#### AUSGANGSTEXT

Entscheidend ist die im Einzelfall gegebene Interessenlage und die für den Verkäufer erkennbare Erwartung des Käufers an der Richtigkeit der Angaben. Dabei ist davon auszugehen, dass sich beide Interessenlagen zunächst grundsätzlich gleichwertig gegenüberstehen (KG, Urt. v. 24.7.2000 - 10 U 2784/99, KGReport Berlin 2001, 10 [11]). So hat der Verkäufer ein Interesse daran, nur für die Angaben einzustehen, die ihm tatsächlich bekannt sind. Der Käufer hat die berechtigten Erwartungen, dass die Angaben des Verkäufers nach bestem Wissen und nicht ins Blaue hinein erfolgen.
Angaben zur Kilometerzahl erfolgen in privaten Kleinanzeigen fast ausnahmslos, da sie dem Käufer einen ersten Hinweis über den vermutlichen Zustand des Fahrzeugs geben. Hierin bereits eine Zusicherung zur tatsächlichen Laufleistung zu sehen, würde die Interessen des privaten Autoverkäufers nicht ausreichend berücksichtigen. Eine Anzeige ohne Angabe des Kilometerstandes beschneidet bereits die Chancen des Anrufs von potentiellen Interessenten erheblich. Der teilweise geforderte Zusatz, dass es sich allein um den abgelesenen Tachometerstand handelt, für die tatsächliche Laufleistung aber keine Gewähr übernommen wird, kann dazu führen, dass Interessenten abgeschreckt werden. Der private Verkäufer, der den Wagen selbst bereits aus zweiter oder dritter Hand erworben hat, kann jedoch, sofern ihm die Vorgeschichte des Fahrzeugs nicht im Einzelnen bekannt ist, nicht mehr mitteilen als den Tachometerstand. Dies muss dem Käufer eines Fahrzeugs mit mehr als zwei Vorbesitzern bewusst sein. Er kann deshalb bei bloßen Angaben zum Tachometerstand, die er selbst durch einfaches Ablesen überprüfen kann, nicht erwarten, dass der Verkäufer dafür einstehen will, dass diese mit der Gesamtlaufleistung identisch sind (so auch KG, Urt. v. 24.7.2000 - 10 U 2784/99, KGReport Berlin 2001, 10 [11]). Dem damit vorhandenen Risiko einer tatsächlich höheren Laufleistung steht der regelmäßig erheblich günstigere Kaufpreis eines gebrauchten Fahrzeugs mit mehreren Vorbesitzern von Privat ggü.

########

> AUFGABE 1: Schreibe sämtliche Datensätze neu und ersetze darin „Screenshot“ durch „Image“. Alles Übrige bleibt unverändert.
Der Text zu Kilometerangaben beim privaten Autoverkauf und die Datensätze sind voneinander unabhängiges Material.

#### DATENSÄTZE

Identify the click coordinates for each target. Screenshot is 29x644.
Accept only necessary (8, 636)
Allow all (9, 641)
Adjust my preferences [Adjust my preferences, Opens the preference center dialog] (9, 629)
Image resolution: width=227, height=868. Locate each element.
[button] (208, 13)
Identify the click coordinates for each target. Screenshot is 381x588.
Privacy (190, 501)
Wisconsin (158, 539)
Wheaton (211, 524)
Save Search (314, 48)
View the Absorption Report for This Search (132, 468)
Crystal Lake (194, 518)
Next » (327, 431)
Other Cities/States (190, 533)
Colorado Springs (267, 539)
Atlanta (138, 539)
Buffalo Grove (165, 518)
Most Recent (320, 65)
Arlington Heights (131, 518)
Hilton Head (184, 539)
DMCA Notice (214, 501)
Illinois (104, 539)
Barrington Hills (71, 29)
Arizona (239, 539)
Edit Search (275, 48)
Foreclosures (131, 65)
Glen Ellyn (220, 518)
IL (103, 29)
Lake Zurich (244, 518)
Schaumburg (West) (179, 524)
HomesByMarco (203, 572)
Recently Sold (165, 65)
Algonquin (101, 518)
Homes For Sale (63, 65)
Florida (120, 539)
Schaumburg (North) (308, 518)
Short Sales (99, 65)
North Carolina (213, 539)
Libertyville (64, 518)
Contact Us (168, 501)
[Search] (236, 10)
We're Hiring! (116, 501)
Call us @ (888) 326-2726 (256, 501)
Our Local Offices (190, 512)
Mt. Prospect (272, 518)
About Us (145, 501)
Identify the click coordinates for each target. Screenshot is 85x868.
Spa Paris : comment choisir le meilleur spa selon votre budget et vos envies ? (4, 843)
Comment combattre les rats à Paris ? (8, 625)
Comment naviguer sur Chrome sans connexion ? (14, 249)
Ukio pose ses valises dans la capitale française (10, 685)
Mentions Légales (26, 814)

########

> AUFGABE 2: Setze den Text zu Kilometerangaben beim privaten Autoverkauf im Anschluss an seinen letzten Satz fort.

> ERGEBNIS 1:
Identify the click coordinates for each target. Image is 29x644.
Accept only necessary (8, 636)
Allow all (9, 641)
Adjust my preferences [Adjust my preferences, Opens the preference center dialog] (9, 629)
Image resolution: width=227, height=868. Locate each element.
[button] (208, 13)
Identify the click coordinates for each target. Image is 381x588.
Privacy (190, 501)
Wisconsin (158, 539)
Wheaton (211, 524)
Save Search (314, 48)
View the Absorption Report for This Search (132, 468)
Crystal Lake (194, 518)
Next » (327, 431)
Other Cities/States (190, 533)
Colorado Springs (267, 539)
Atlanta (138, 539)
Buffalo Grove (165, 518)
Most Recent (320, 65)
Arlington Heights (131, 518)
Hilton Head (184, 539)
DMCA Notice (214, 501)
Illinois (104, 539)
Barrington Hills (71, 29)
Arizona (239, 539)
Edit Search (275, 48)
Foreclosures (131, 65)
Glen Ellyn (220, 518)
IL (103, 29)
Lake Zurich (244, 518)
Schaumburg (West) (179, 524)
HomesByMarco (203, 572)
Recently Sold (165, 65)
Algonquin (101, 518)
Homes For Sale (63, 65)
Florida (120, 539)
Schaumburg (North) (308, 518)
Short Sales (99, 65)
North Carolina (213, 539)
Libertyville (64, 518)
Contact Us (168, 501)
[Search] (236, 10)
We're Hiring! (116, 501)
Call us @ (888) 326-2726 (256, 501)
Our Local Offices (190, 512)
Mt. Prospect (272, 518)
About Us (145, 501)
Identify the click coordinates for each target. Image is 85x868.
Spa Paris : comment choisir le meilleur spa selon votre budget et vos envies ? (4, 843)
Comment combattre les rats à Paris ? (8, 625)
Comment naviguer sur Chrome sans connexion ? (14, 249)
Ukio pose ses valises dans la capitale française (10, 685)
Mentions Légales (26, 814)

> ERGEBNIS 2:
Anderes mag gelten, wenn der Käufer ausdrücklich nachfragt, ob der Tachometerstand auch tatsächlich richtig ist. Hier wird vom Verkäufer zu erwarten sein, dass er, sofern ihm über die Vorgeschichte des Fahrzeuges nichts weiter bekannt ist, dies dem Käufer offenbart. Antwortet er auf eine zusätzliche Nachfrage damit, dass der Tachometerstand zutreffend sei, so wird darin eine Zusicherung zu sehen sein. Dies ist jedoch vorliegend auch von der Klägerin nicht vorgebracht worden. Di...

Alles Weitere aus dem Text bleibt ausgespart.